A recent report from National Public Radio shows that the federal government is planning to penalize healthcare facilities that fail to report 100% of their COVID-19 data. The Trump Administration has been pushing for more compliance from hospitals, but new documents show that some facilities could lose federal funding from the Centers for Medicaid/Medicare Services (CMS) if they fall behind on reporting their coronavirus data, such as the number of new infections, deaths, available ventilators and ICU beds.
Since the start of the pandemic, hospitals were required to submit this information to the CDC, but new requirements have sowed confusion among providers and public health officials. Find out what went wrong and what this could mean for your facility.
Reporting COVID-19 Data
Data has become one of our best defenses against the coronavirus pandemic. Providers, hospital administrators, and state and local governments use this information to manage essential resources and issue new health guidelines.
The CDC has been collecting COVID-19-related data from hospitals since the start of the pandemic. Facilities have been required to report the latest numbers every single day, including weekends. Internal documents obtained from the White House show that around 85% of facilities were sharing this information with the CDC during the summer.
However, the Trump Administration wanted 100% compliance, so it decided to change how these facilities report their data.
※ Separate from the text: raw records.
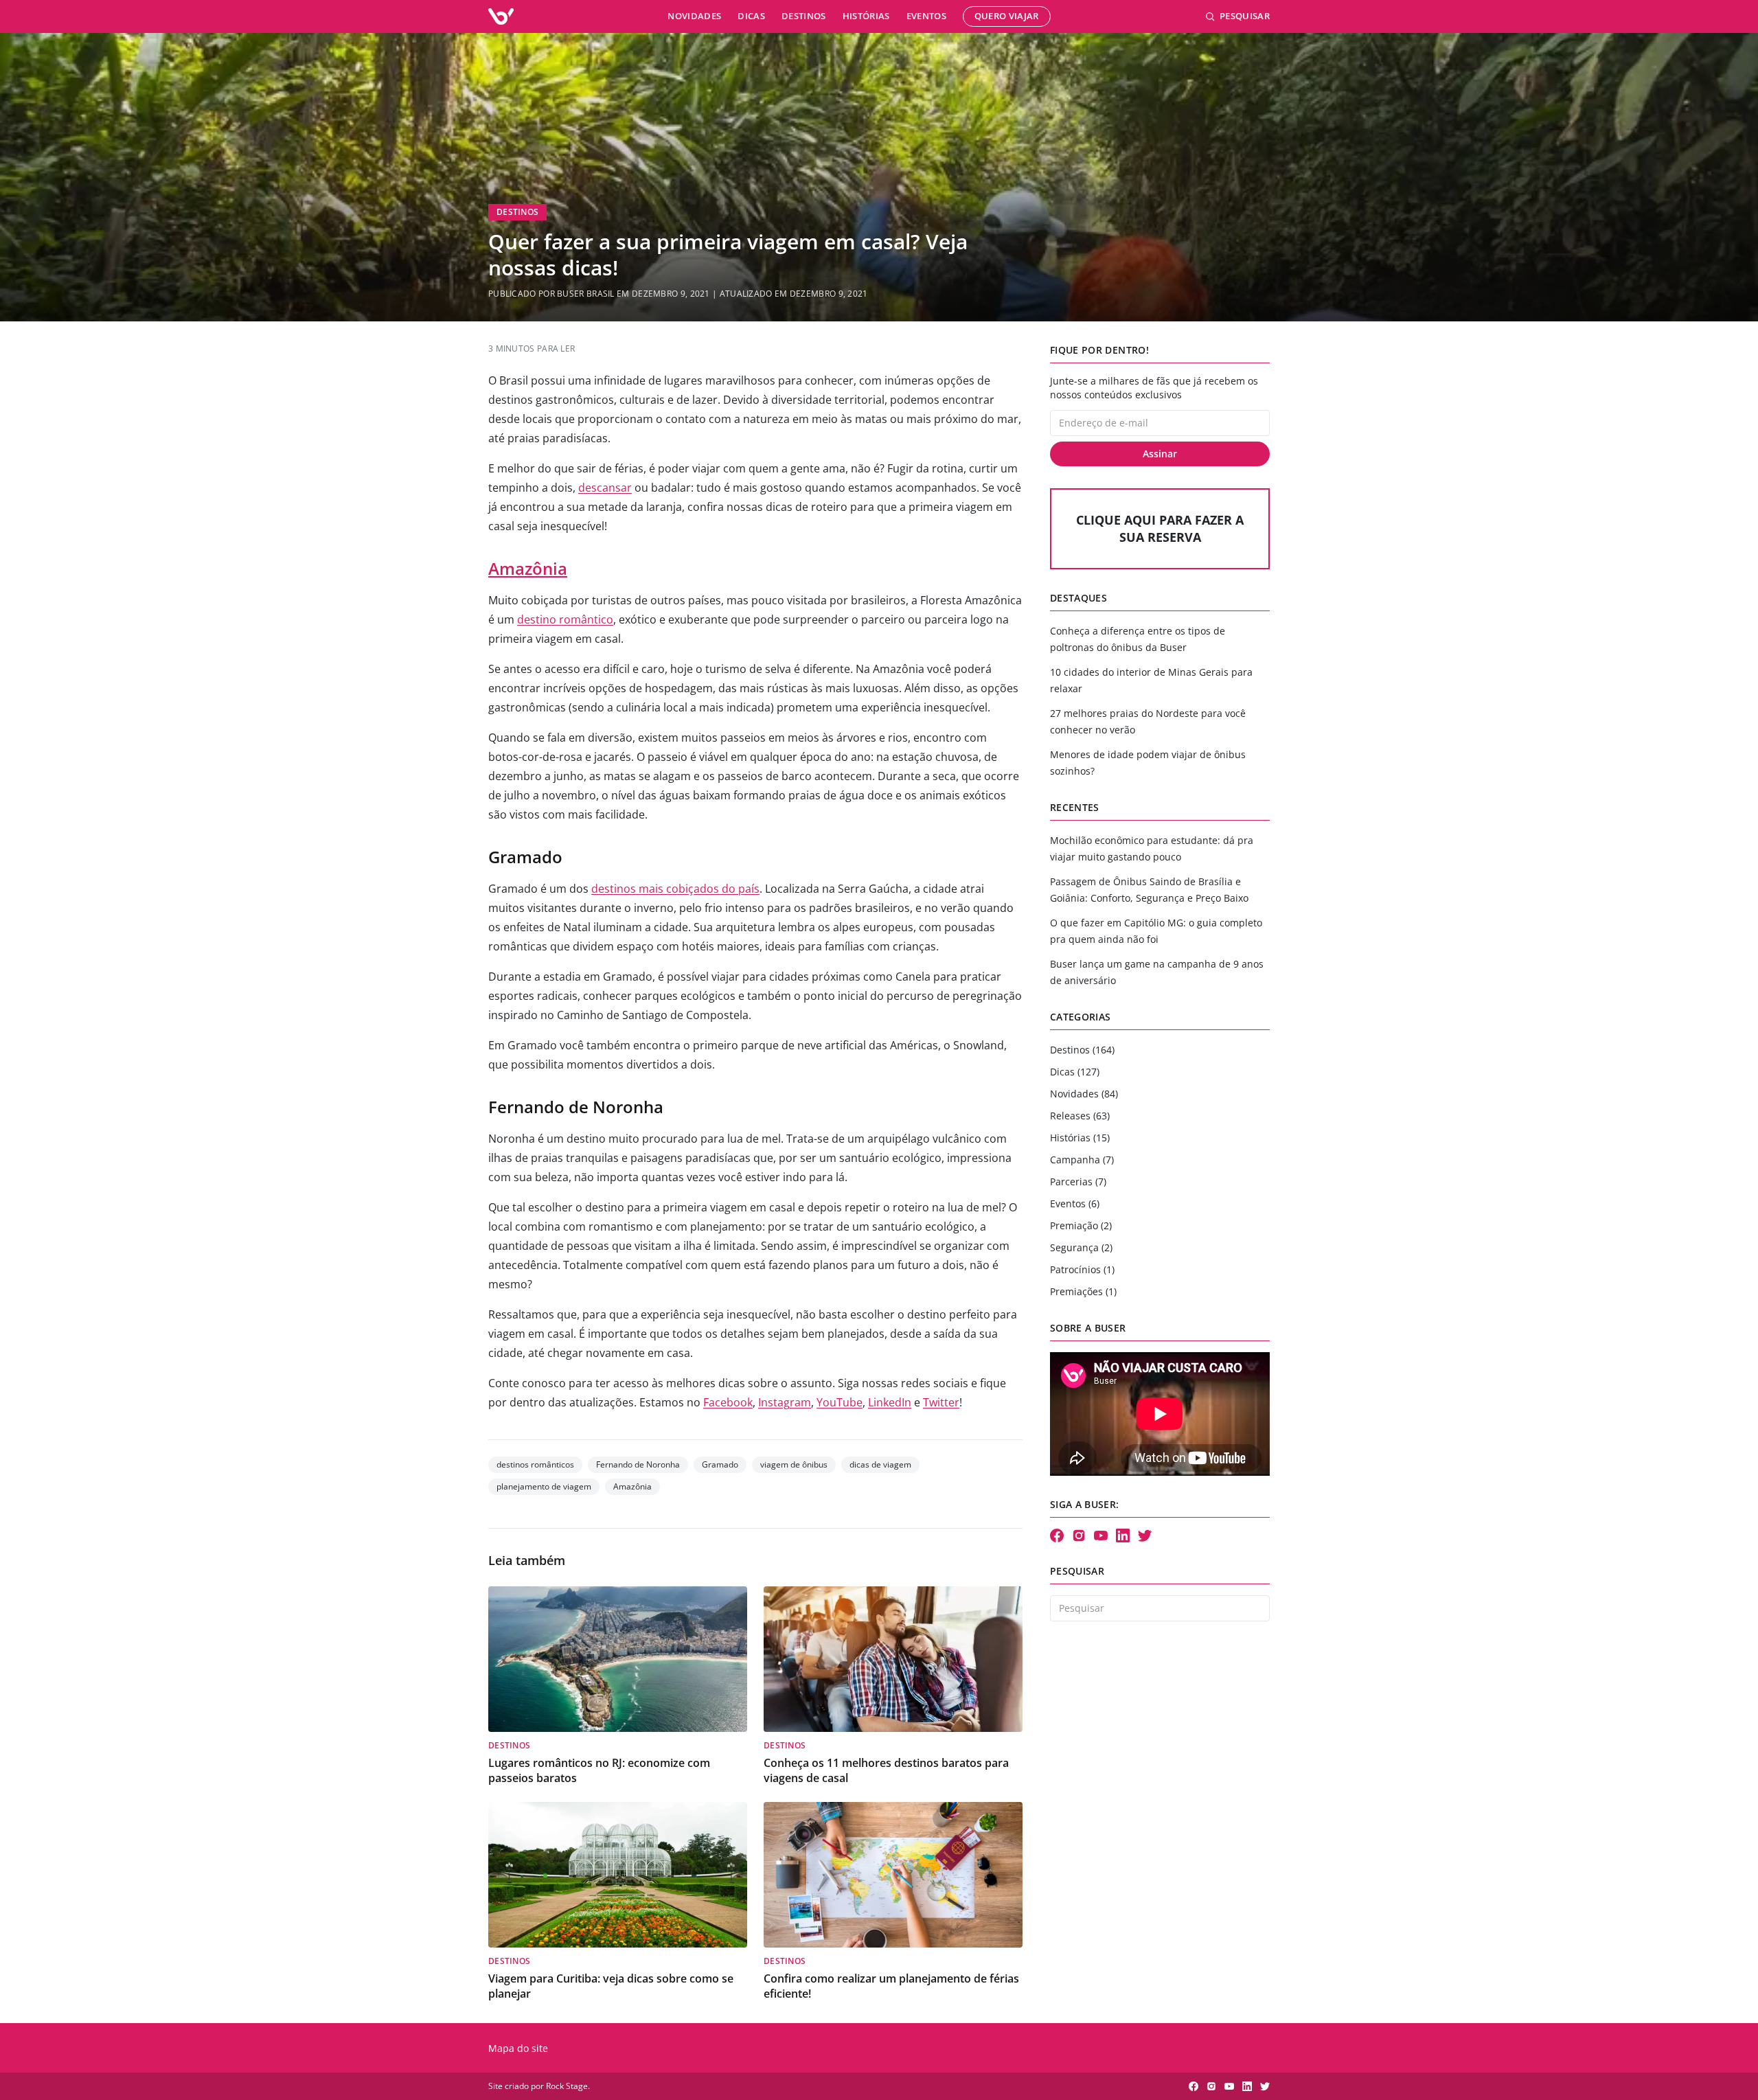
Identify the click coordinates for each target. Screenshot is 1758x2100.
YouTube (840, 1402)
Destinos (803, 16)
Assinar (1160, 453)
Instead of going through the CDC, the White House announced that facilities would now be required to submit their data directly to the Department of Health and Human Services.
Politicians, public health officials, and advocates were quick to push back after the announcement, citing concerns of alienating the CDC in the middle of a pandemic. Hospital administrators were furious that they had to learn a new system when uploading and sharing this data, which could push some facilities to their breaking point.
The White House Steps In
A few months later, NPR has learned that just 25% of hospitals are currently sharing all of their coronavirus data with HHS using this new reporting system. The White House is now planning to issue warnings to 75% of facilities, saying they are at risk of noncompliance.
To shore up compliance, the White House is now considering holding these facilities’ feet to the fire. Internal documents obtained from the Trump Administration suggest that the government will threaten to withhold federal CMS funding to hospitals that fail to submit 100% of their coronavirus data.
New HHS guidelines show the government is now asking for even more information, including the number of confirmed influenza cases, even though the CDC already has its own system for collecting and sharing data related to the flu.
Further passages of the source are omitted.